- Problem description -
Put every line of the listing, from the line that contains "Describe the element" through the end of the listing (both ends included), into a JSON list of strings with one string per line, skipping blank lines. Leave the pictures out of your answer.

____________________

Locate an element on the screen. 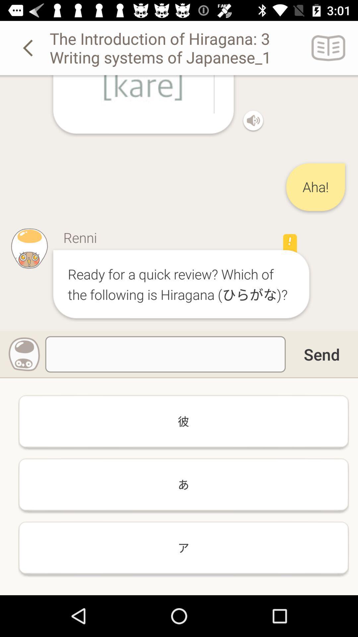 The width and height of the screenshot is (358, 637). the last text is located at coordinates (184, 548).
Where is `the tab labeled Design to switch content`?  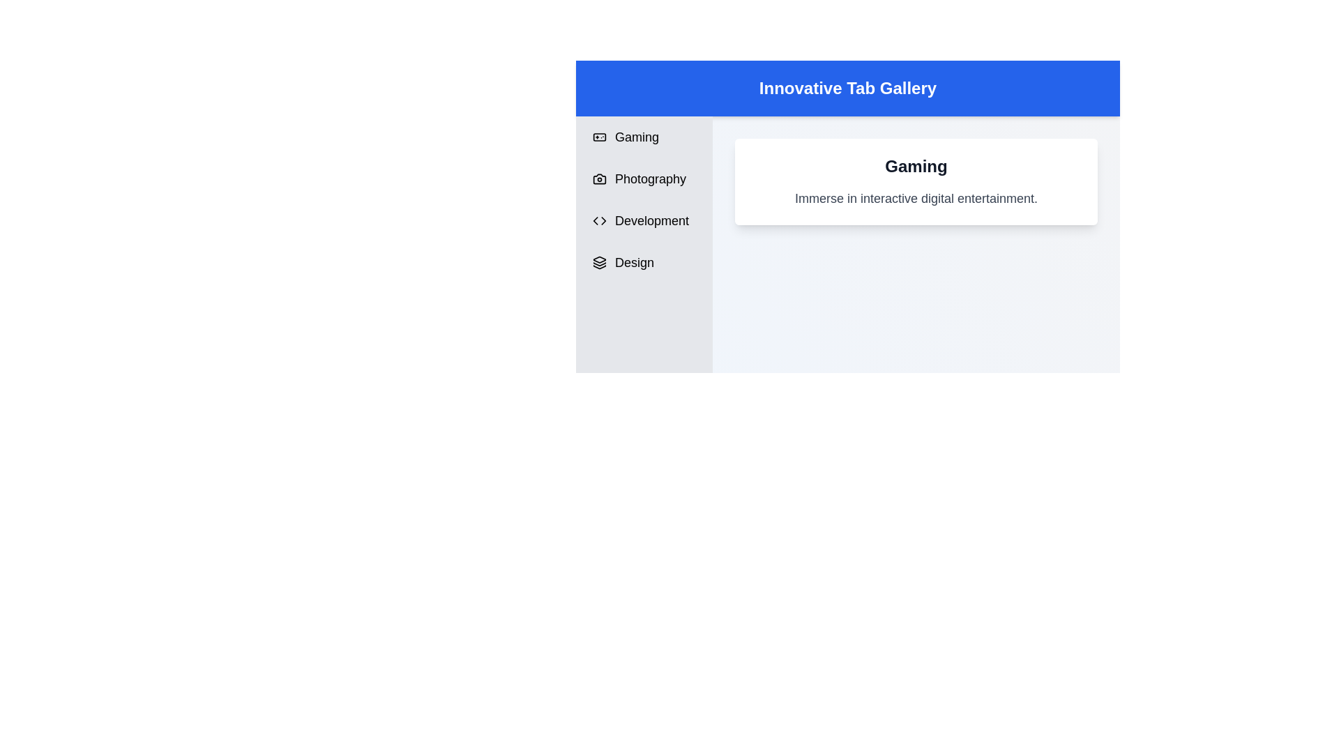
the tab labeled Design to switch content is located at coordinates (643, 263).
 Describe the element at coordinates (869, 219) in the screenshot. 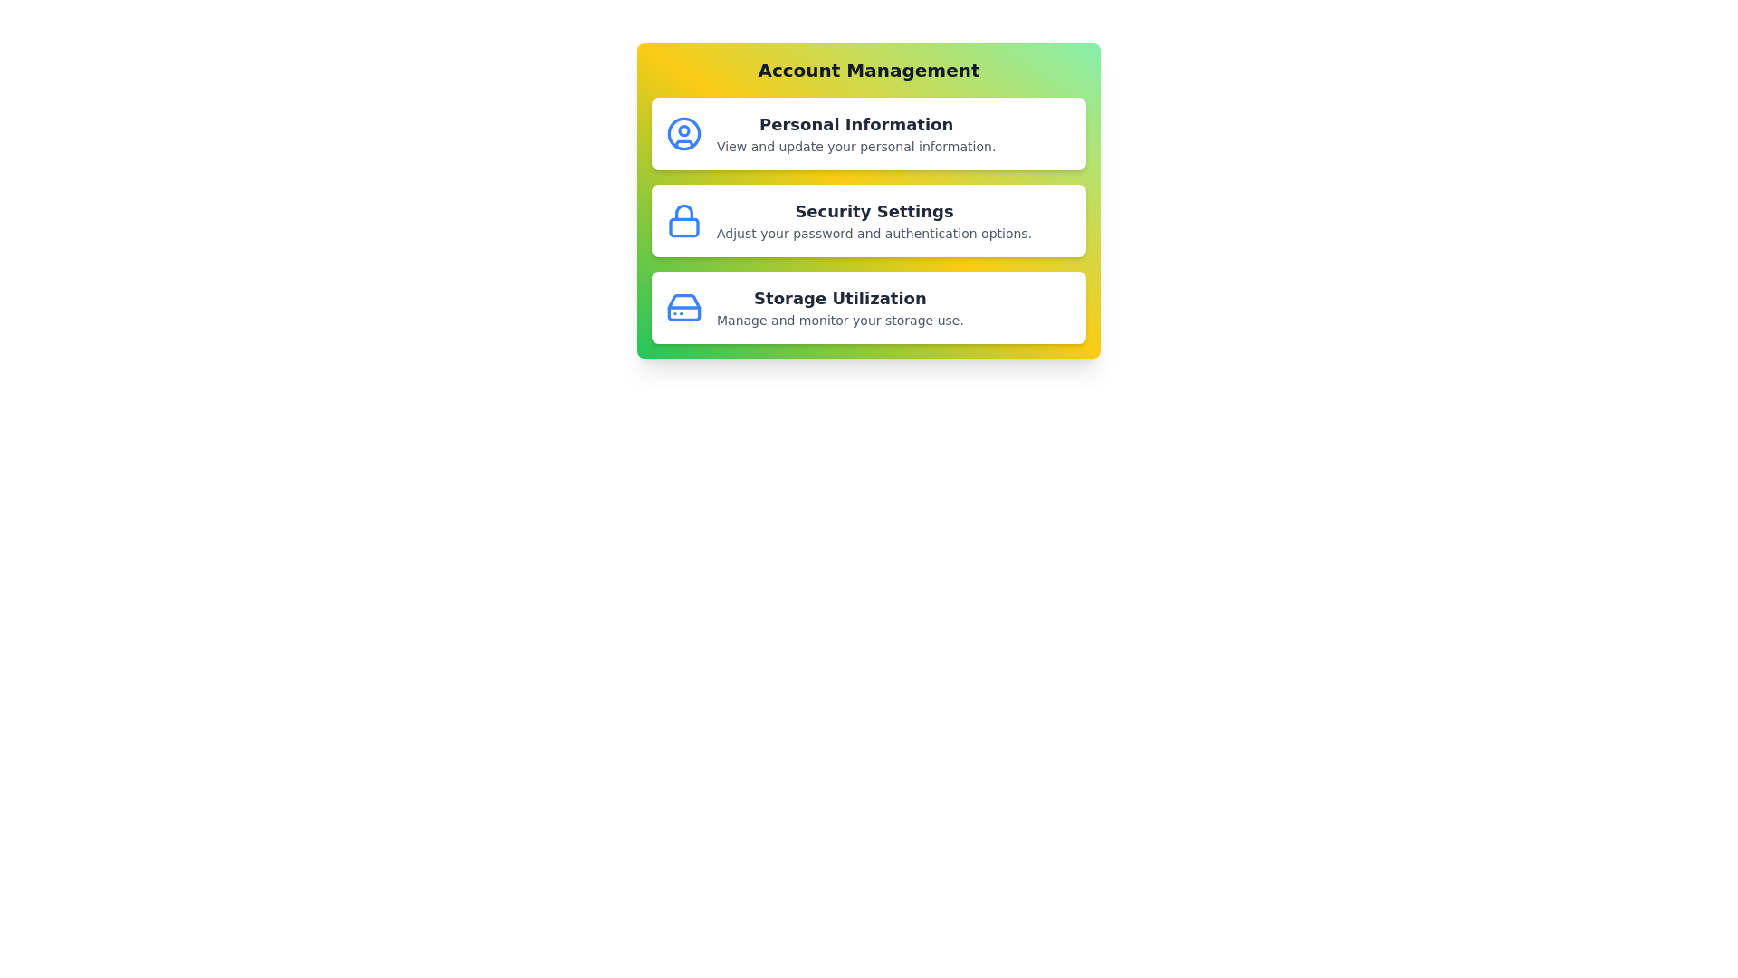

I see `the Security Settings option in the Profile Management component` at that location.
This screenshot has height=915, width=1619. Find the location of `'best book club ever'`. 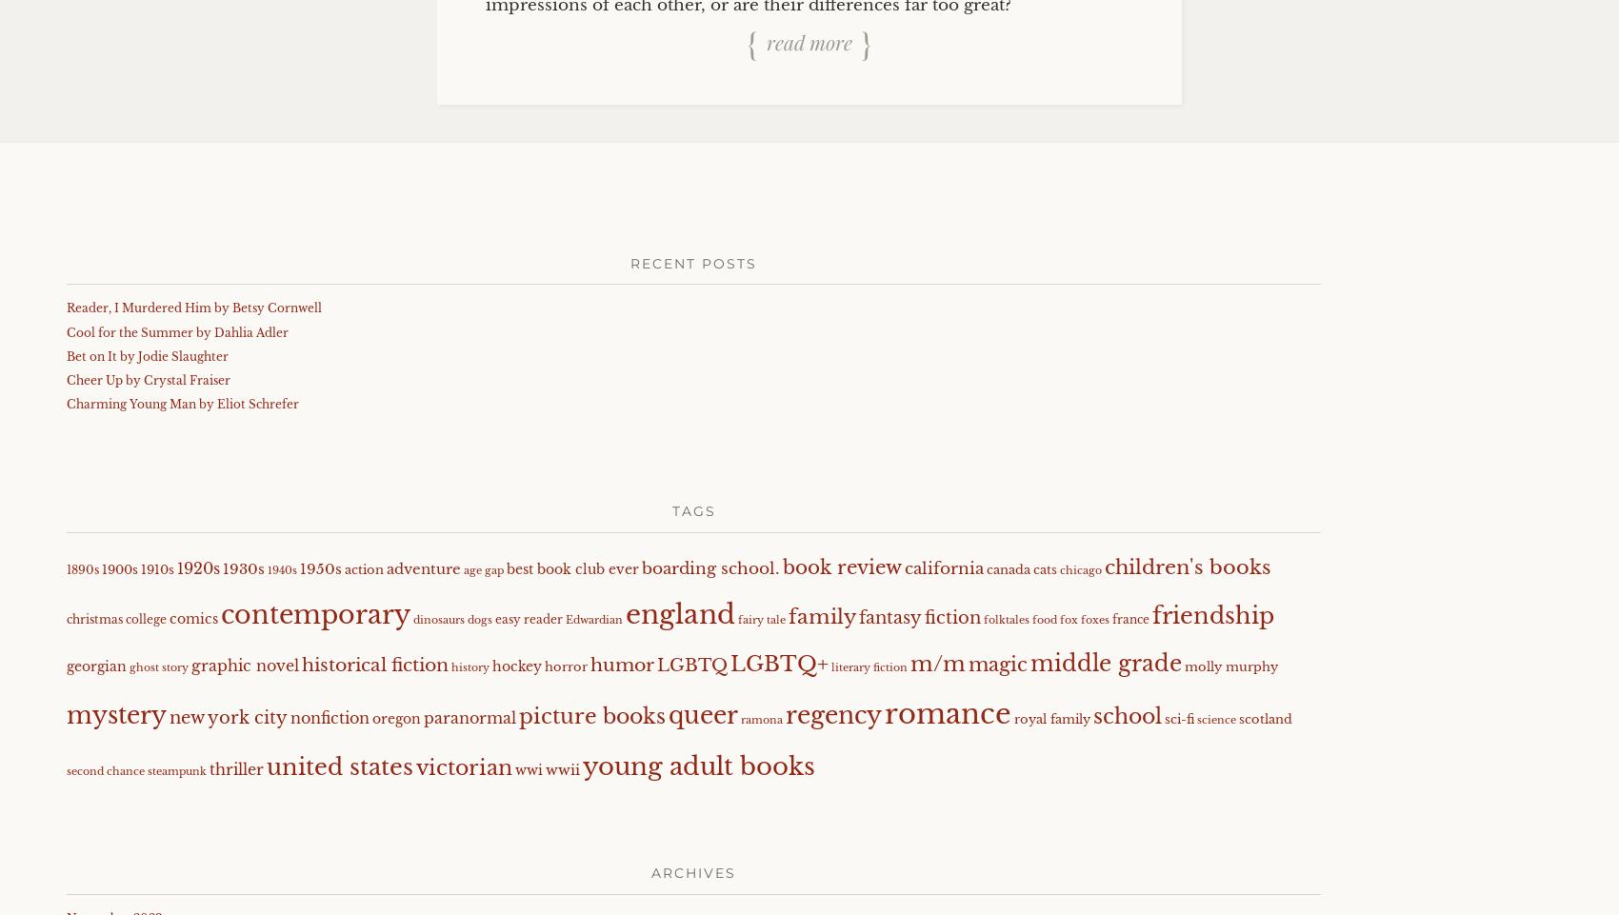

____________________

- Answer in full -
[
  " Describe the element at coordinates (869, 219) in the screenshot. ",
  "I see `the Security Settings option in the Profile Management component` at that location.",
  "This screenshot has height=915, width=1619. Find the location of `'best book club ever'`. "
]